If bleeding continues, you can also bite on a moistened tea bag for thirty minutes. The tannic acid in the tea bag helps to form a clot by contracting bleeding vessels.
To minimize further bleeding, do not become excited, sit upright, and avoid exercise. Do not smoke or drink with a straw for one week following surgery. These things could disturb blood clot formation.
If bleeding does not subside, call for further instructions.
This is common after oral surgery and may continue to increase during the first 24 to 72 hours. Swelling around the mouth, cheeks, eyes and sides of the face is not uncommon. This is the body’s normal reaction to surgery and will subside.
During the first 48 hours cold compresses or ice bags may be applied to the affected areas, 20 minutes on and 20 minutes off to minimize the swelling. Starting the 3rd post-operative day, warm compresses can be used to facilitate the resolution of swelling.
TIP: The more ice you use during the first day and second day, the less swelling you are likely to have.
In some cases, discoloration of the skin follows swelling. The development of black, blue, green, or yellow discoloration is due to blood spreading beneath the tissues. This is a normal post-operative occurrence, which may occur 2-3 days post-operatively. Moist heat applied to the area may speed up the removal of the discoloration or bruising.
After general anesthetic or I.V. sedation, liquids should be initially taken. Do not drink from a straw for one week. Drink from a glass.

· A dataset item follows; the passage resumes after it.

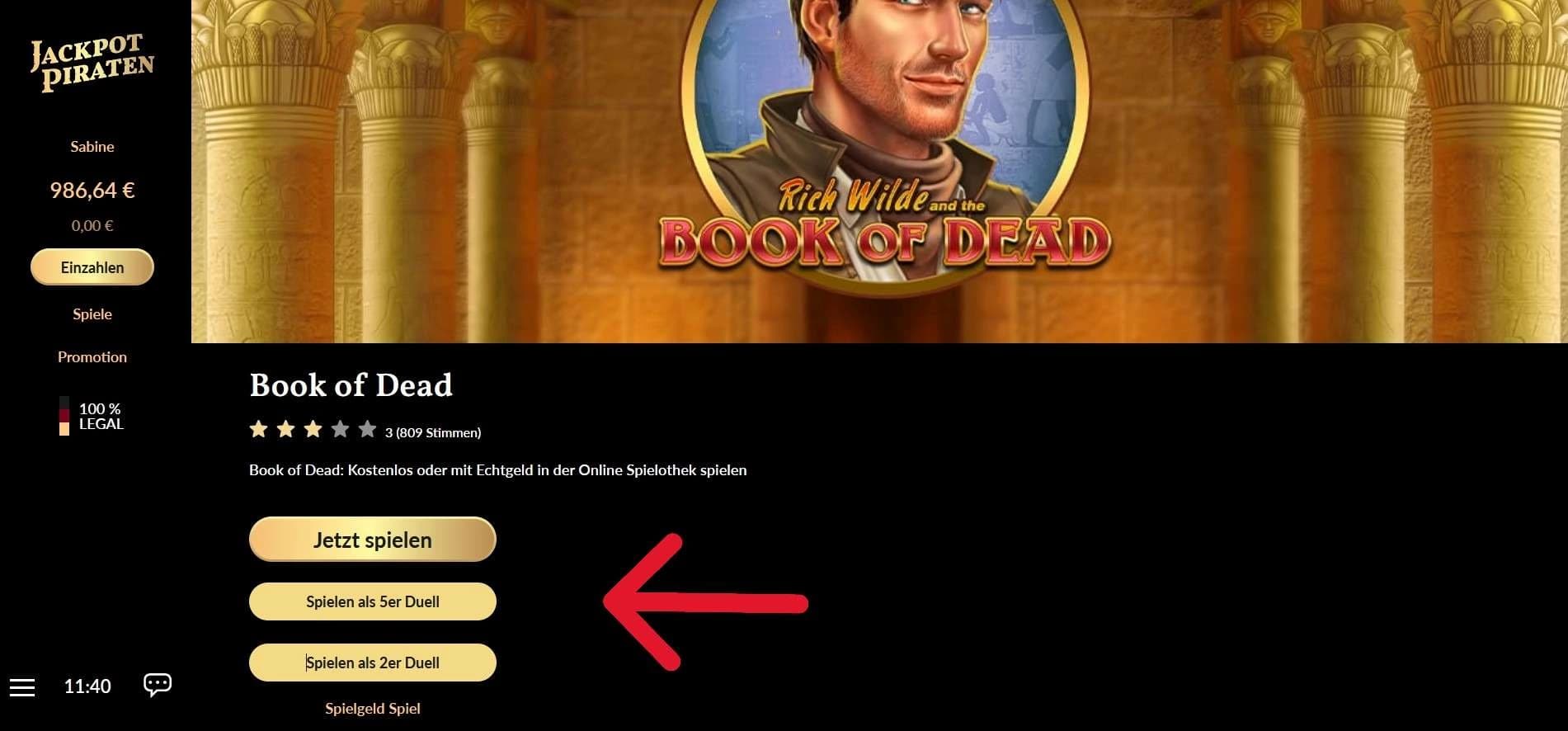Open the Spielgeld Spiel link

373,709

The sucking motion can cause more bleeding by dislodging the blood clot.
Food intake is generally regulated by the comfort of chewing. Soft foods and plenty of fluids are highly recommended. Avoid foods that are hard, brittle, hot and spicy for 5-7 days.
Nausea and Vomiting
In the event of nausea and/or vomiting following surgery, do not take anything by mouth for at least an hour including the prescribed medicine. You should then sip on coke, tea or ginger ale. You should sip slowly over a fifteen-minute period. When the nausea subsides, you can begin taking solid foods and the prescribed medicine.
Keeping the mouth clean is essential after oral surgery. Gently brush teeth and floss as needed, avoiding the surgical areas.

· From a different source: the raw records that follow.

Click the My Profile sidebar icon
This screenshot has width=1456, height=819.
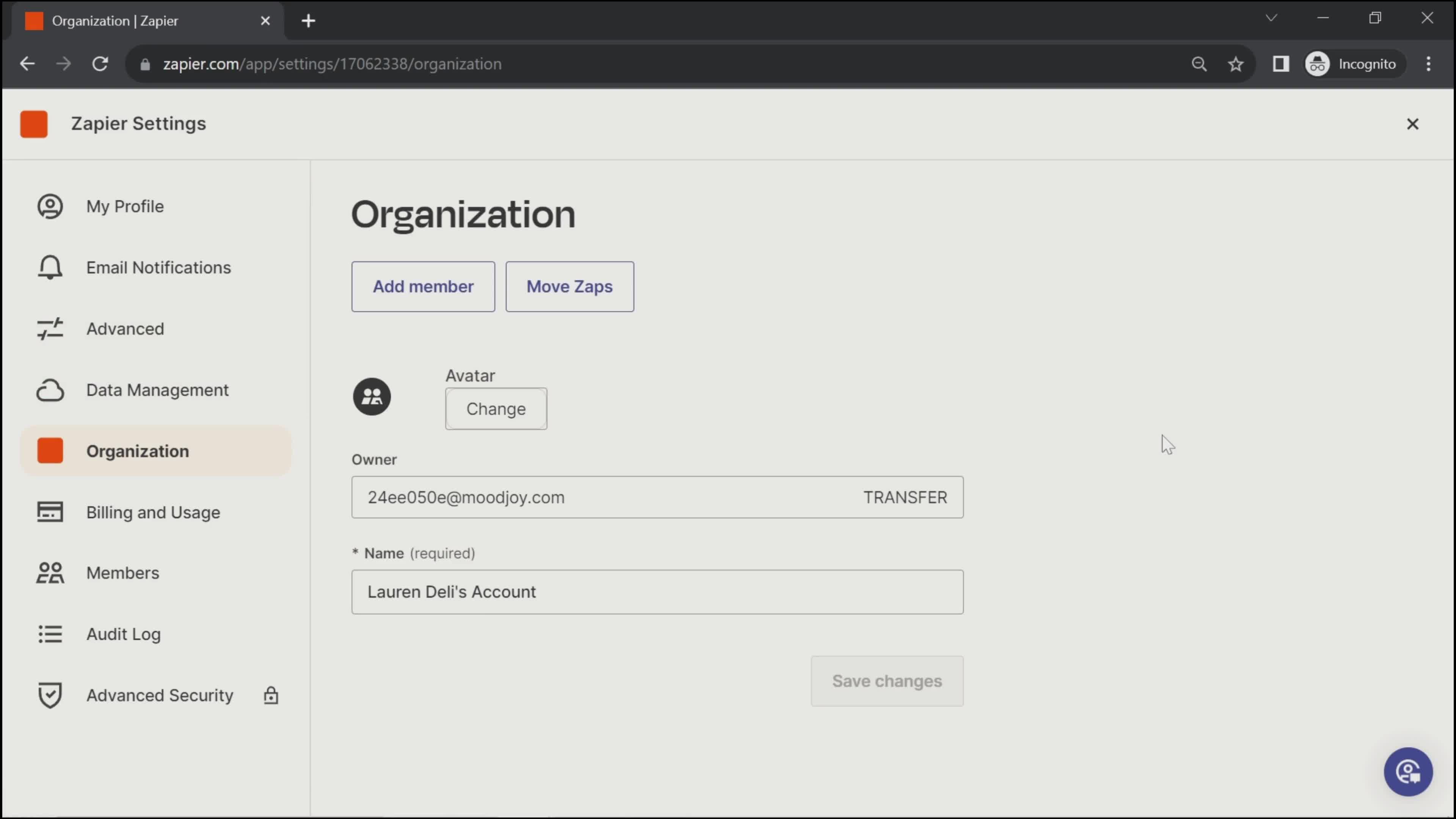51,206
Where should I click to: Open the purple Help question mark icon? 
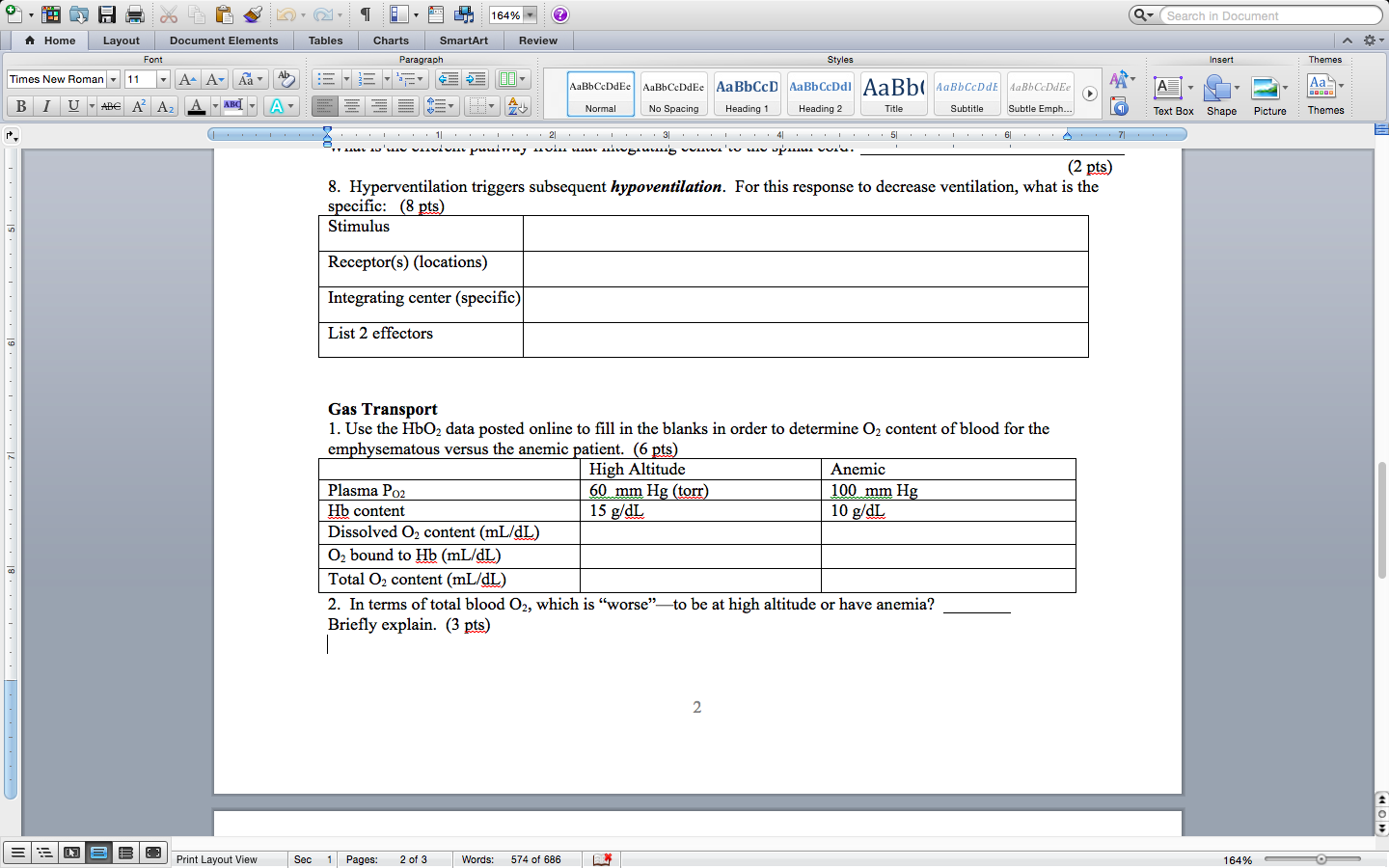pyautogui.click(x=560, y=14)
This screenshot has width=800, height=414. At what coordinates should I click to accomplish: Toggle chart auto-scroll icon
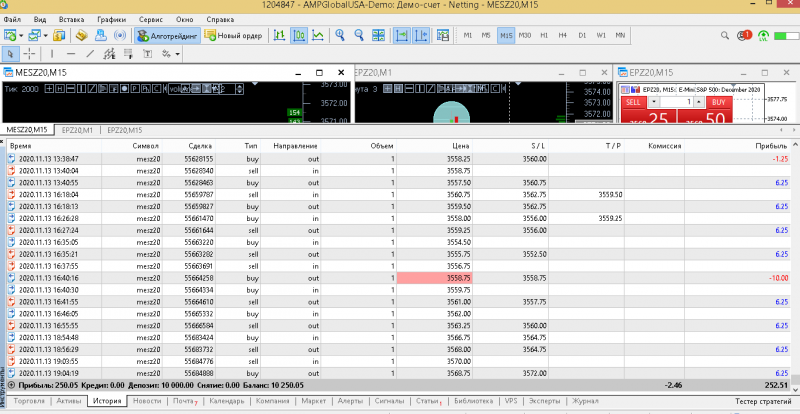(x=401, y=35)
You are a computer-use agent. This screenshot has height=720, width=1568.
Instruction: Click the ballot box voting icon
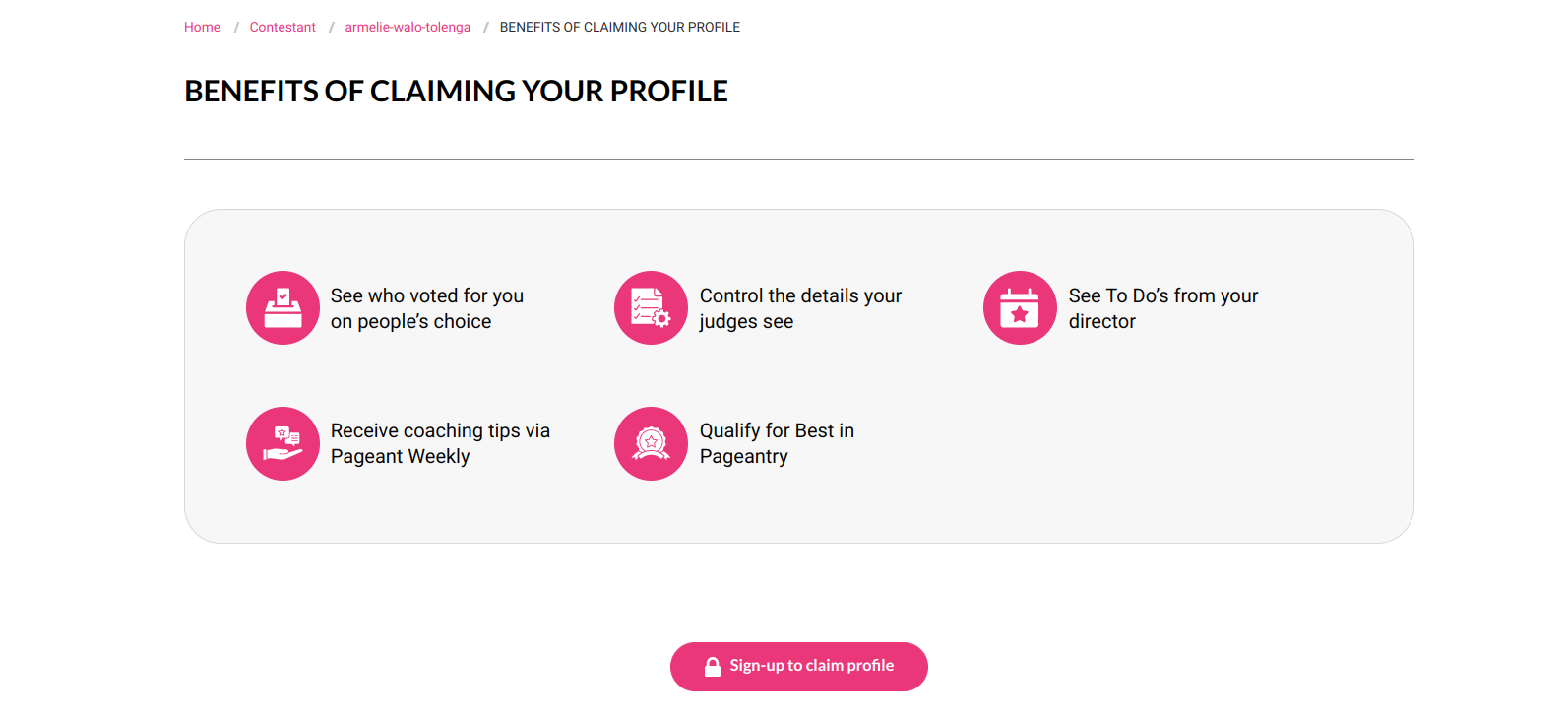click(x=282, y=307)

After the first 24 hours gently rinse with a mild salt water solution, 1/4 teaspoon of salt dissolved in an 8 ounce glass of water. Repeat as needed. Diluted mouthwash can be used for a soft rinse. Avoid vigorous rinsing and spitting during the first 48 hours.
Retainers should be worn as soon as possible, based on your comfort level, unless otherwise instructed.
Sutures are placed in the area of the surgery to minimize post-operative bleeding and to help healing. Sometimes they become dislodged. There is no cause for alarm, just remove the suture form your mouth and discard it. The sutures may be removed approximately one week after surgery if they haven’t already dissolved. The removal of sutures requires no anesthesia or needles. It takes only a minute or so, and there is no discomfort associated with this procedure.
There will be a cavity where the tooth was removed. The cavity will gradually fill in with new tissue over a 4 week period. In the mean time, the area should be kept clean with salt water rinses or a toothbrush.
A dry socket is when the blood clot gets dislodged prematurely from the tooth socket. Symptoms of pain at the surgical site and even pain to the ear may occur 3-4 days following surgery. Call the office if this occurs.